▶ [WRITTEN REQUEST]
Write out these lines word for word, leaving out the pictures.

Source data:
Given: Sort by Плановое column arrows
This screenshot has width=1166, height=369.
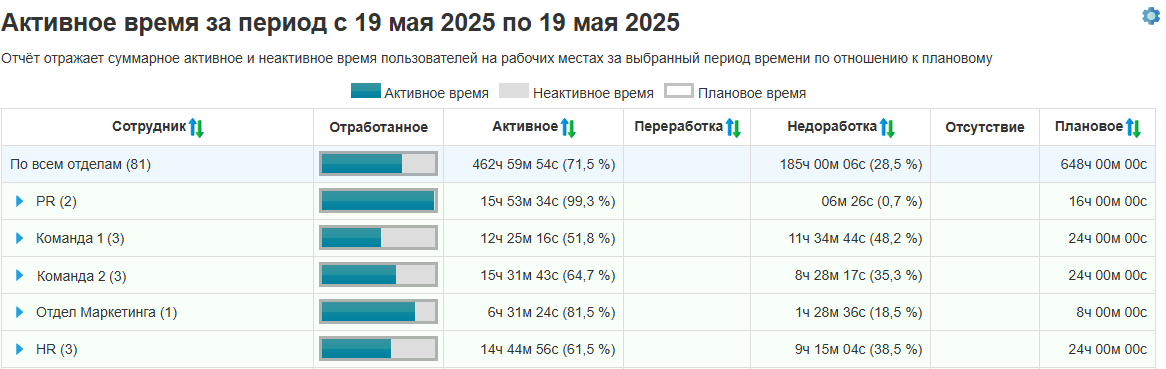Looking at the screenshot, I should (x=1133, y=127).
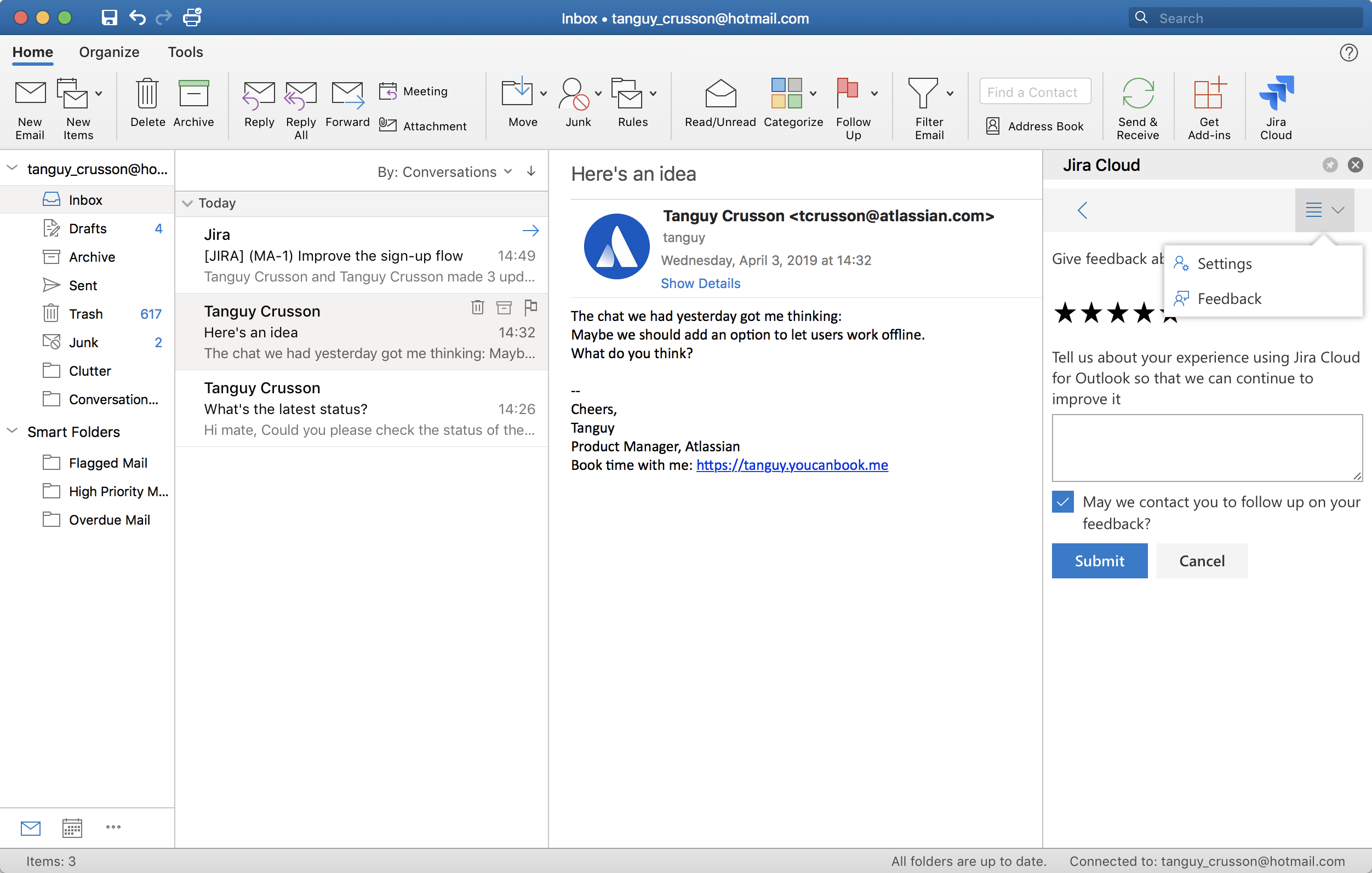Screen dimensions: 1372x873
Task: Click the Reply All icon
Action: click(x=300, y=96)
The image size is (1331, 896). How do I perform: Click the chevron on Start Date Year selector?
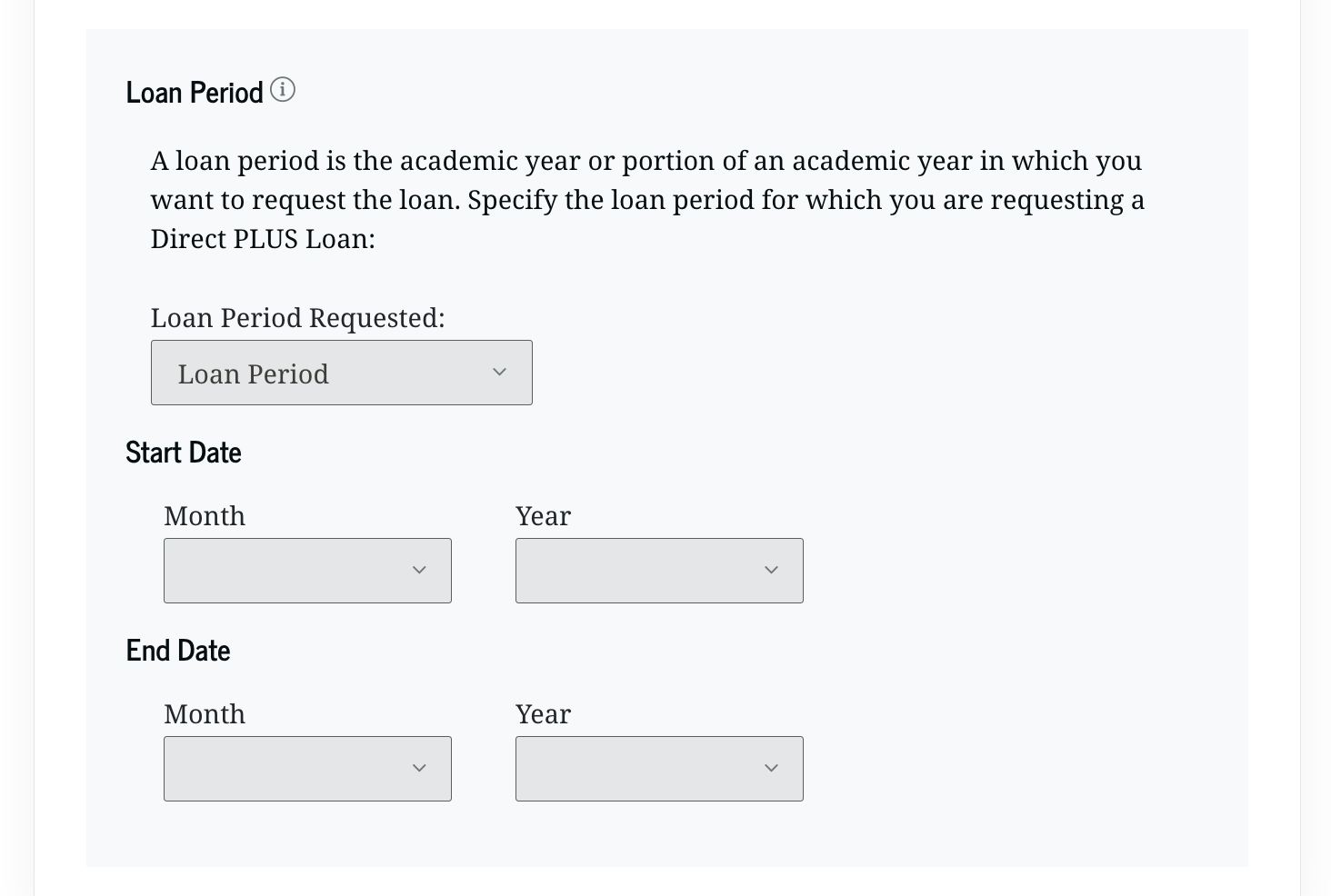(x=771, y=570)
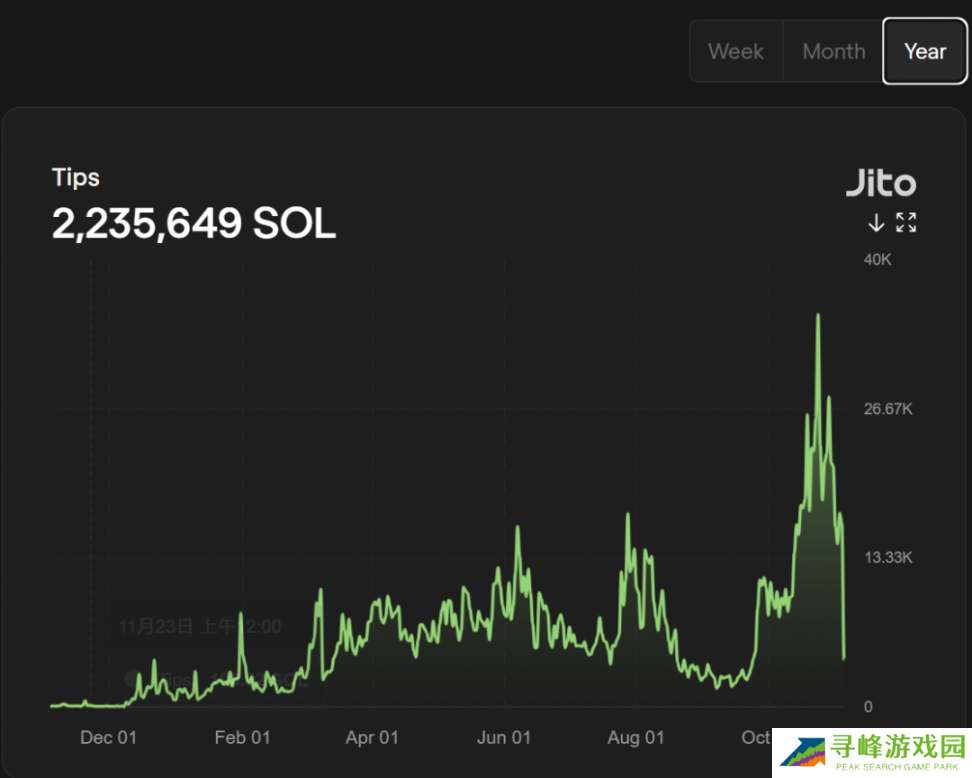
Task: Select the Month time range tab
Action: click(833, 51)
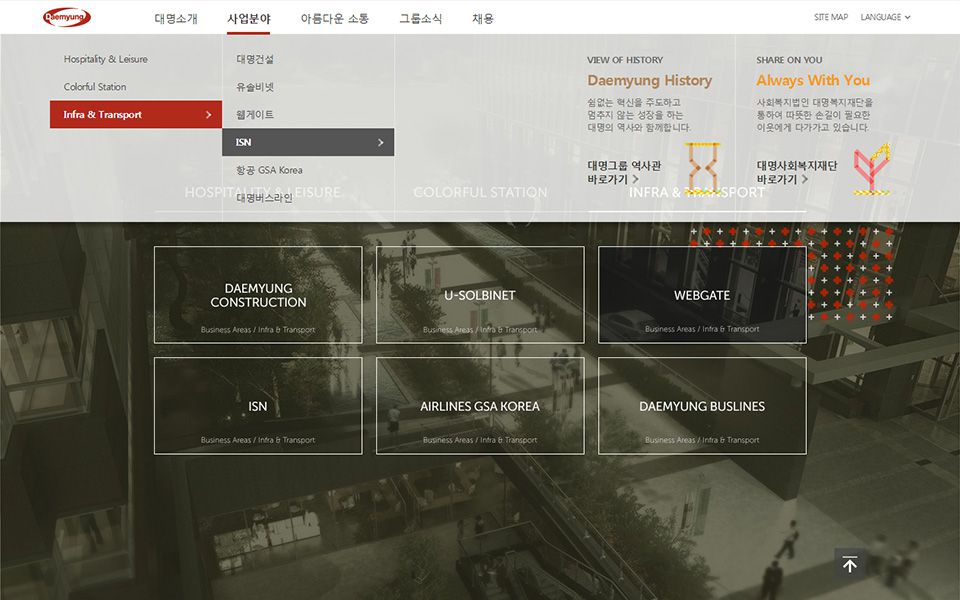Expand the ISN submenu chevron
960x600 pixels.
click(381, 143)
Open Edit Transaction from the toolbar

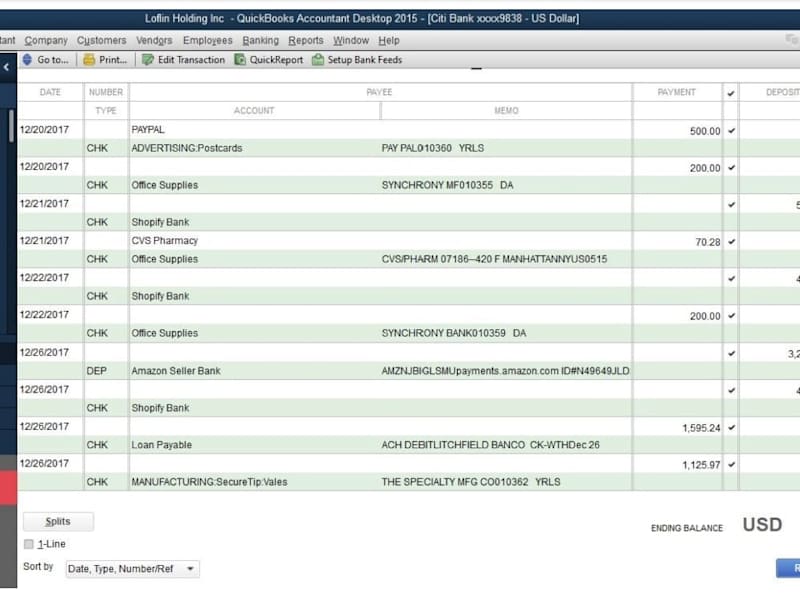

▶ [RESPONSE]
Given: Sort by Плановое column arrows
This screenshot has width=1166, height=369.
Looking at the screenshot, I should (x=1133, y=127).
Screen dimensions: 1372x873
Task: Click the Reply All icon
Action: click(x=300, y=96)
The image size is (1331, 896). How do I perform: Click the chevron on Start Date Year selector?
(x=771, y=570)
Task: Select the Month time range tab
Action: click(833, 51)
Expand the ISN submenu chevron
960x600 pixels.
click(381, 143)
Open Edit Transaction from the toolbar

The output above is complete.